Central office rents surge 8% as Hong Kong Island slumps
Central premium towers defy the broader island decline with a projected 8% rental climb.
Premium Central offices could see rental growth of up to 8%, whilst Grade A office rents on Hong Kong Island are forecast to range from flat to a 5% decline in 2026, according to Knight Frank.
The consultancy said the Grade A leasing market on Hong Kong Island remains subdued, although demand has shown a slight improvement.
Rents continue to face downward pressure, and vacancy rates remain elevated, reflecting economic uncertainty and a cautious approach by occupiers.
Wendy Lau, executive director and head of Hong Kong office strategy and solutions at Knight Frank, said premium buildings in Central are beginning to outperform, with rents returning to positive growth, whilst traditional Central buildings remain under pressure.
She added that areas such as Causeway Bay and Quarry Bay have underperformed, with leasing demand led mainly by the finance sector and PRC enterprises. Future supply on Hong Kong Island, she said, remains a key concern for both rental trends and occupancy.
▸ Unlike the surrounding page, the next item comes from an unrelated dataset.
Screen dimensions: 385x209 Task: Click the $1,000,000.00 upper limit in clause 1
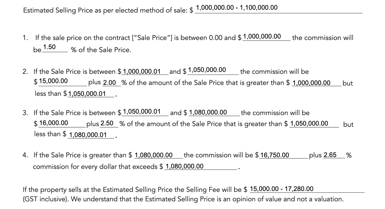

Looking ahead, Knight Frank expects a mixed outlook for 2026. Lau said larger occupiers may expand as they take advantage of flight-to-quality opportunities and the availability of large floorplates, whilst demand from PRC companies is expected to remain resilient.
She added that occupiers are increasingly seeking more flexible lease terms and placing greater emphasis on in-house amenities and functional space planning.